The API necessary for classes to implement is small, and there are customisation points provided for common patterns.
In our experience most models can be exported with just the un-customised
QuerySetStrategy
, some will need to use other pre-provided strategies, and
a small number will need custom exporters based on the classes provided.
Anonymisers are configured by field name, and by model and field name.
Each anonymiser is a function that takes a number of kwargs with useful context and returns a new value, compatible with the Django JSON encoder/decoder.
The signature for an anonymiser is:
def anonymise(*, obj: Model, field: str, pii_value: Any, fake: Faker) -> Any:
...
There are several anonymisers provided to use or to build off:
faker_anonymise
– Usefaker
to anonymise this field with the provided generator, e.g.faker_anonymise('pyint', min_value=15, max_value=85)
.const
– anonymise to a constant value, e.g.const('ch_XXXXXXXX')
.random_foreign_key
– anonymise to a random foreign key.
django-devdata
's anonymisation is not intended to be perfect, but rather to be
a reasonable default for creating useful data that does a good enough job by
default. Structure in data can be used to de-anonymise users in some cases
with advanced techniques, and django-devdata
does not attempt to solve for
this case as most attackers, users, and legislators, are more concerned about
obviously personally identifiable information such as names and email addresses.
This anonymisation is no replacement for encryption at-rest with tools like
FileVault or BitLocker on development machines.

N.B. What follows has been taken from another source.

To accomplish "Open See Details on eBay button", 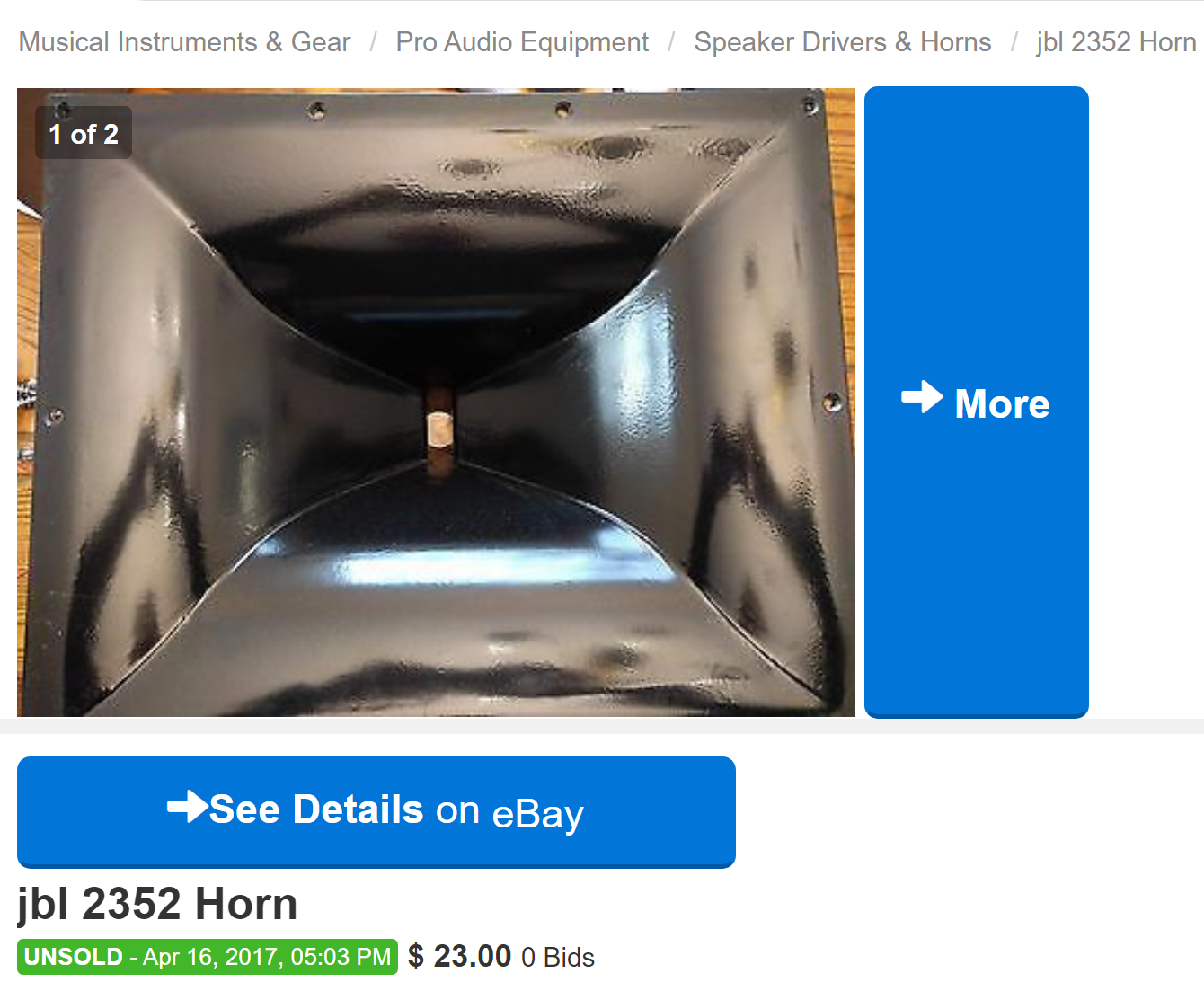I will [x=376, y=812].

An example of this pragmatism in anonymisation is the preserve_nulls
argument
taken by some built-in anonymisers. This goes against true anonymisation, but
the absence of data is typically not of much use to attackers (or concern for
users), if the actual data is anonymised, while this can be of huge benefit to
developers in maintaining data consistency.
django-devdata
makes heavy use of Django settings for both defining how it
should act for your site, and also for configuring how you'll use your workflow.
"""
django-devdata default settings, with documentation on usage.
"""
# Required
# A mapping of app model label to list of strategies to be used.
DEVDATA_STRATEGIES = ...
# {'auth.User': [QuerySetStrategy(name='all')], 'sessions.Session': []}
# Optional
# A mapping of field name to an anonymiser to be used for all fields with that
# name.
DEVDATA_FIELD_ANONYMISERS = {}
# {'first_name': faker_anonymise('first_name'), 'ip': const('127.0.0.1')}
# Optional
# A mapping of app model label to a mapping of fields and anonymisers to be
# scoped to just that model.
DEVDATA_MODEL_ANONYMISERS = {}
# {'auth.User': {'first_name': faker_anonymise('first_name')}}
# Optional
# List of locales to be used for Faker in generating anonymised data.

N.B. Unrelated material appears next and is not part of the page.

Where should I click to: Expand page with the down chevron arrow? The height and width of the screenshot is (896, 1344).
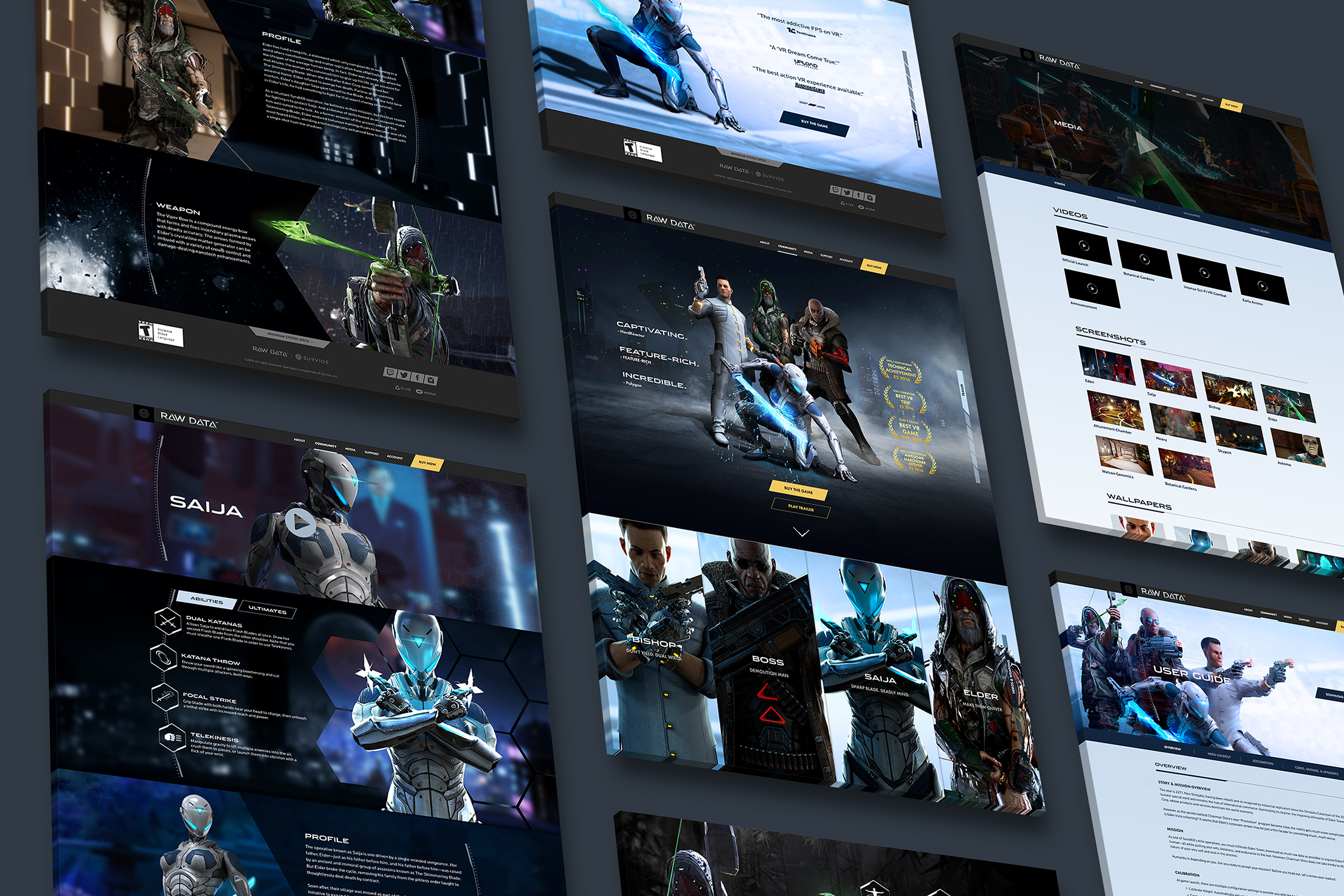pyautogui.click(x=802, y=532)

DEVDATA_FAKER_LOCALES = None
# ['en_GB', 'en_AU']
# Optional
# In many codebases, there will only be a few models that will do most of the
# work to restrict the total export size – only taking a few users, or a few
# comments – for many models a default behaviour of taking everything
# following the restrictions from other models would be sufficient. This setting
# allows for specifying a default strategy.
# Important:
# - When using this, no errors will be raised if a model is missed from the list
# of strategies.
# - This strategy is not added to all models, and it does not override an empty
# list of strategies. It is only used when a model is not defined in the
# strategy config at all.
DEVDATA_DEFAULT_STRATEGY = None
Strategies can be defined either as a strategy instance, or a tuple of dotted-path and kwargs, for example the following are equivalent:
DEVDATA_STRATEGIES = {
'auth.User': [
QuerySetStrategy(name='all_users'),
],
}
DEVDATA_STRATEGIES = {
'auth.User': [
('devdata.strategies.QuerySetStrategy', {'name': 'all_users'}),
],
}
This alternate configuration format is provided in cases of extensive use of custom strategies, as strategies often import models, but due to the Django startup process models can't be imported until the settings have been imported.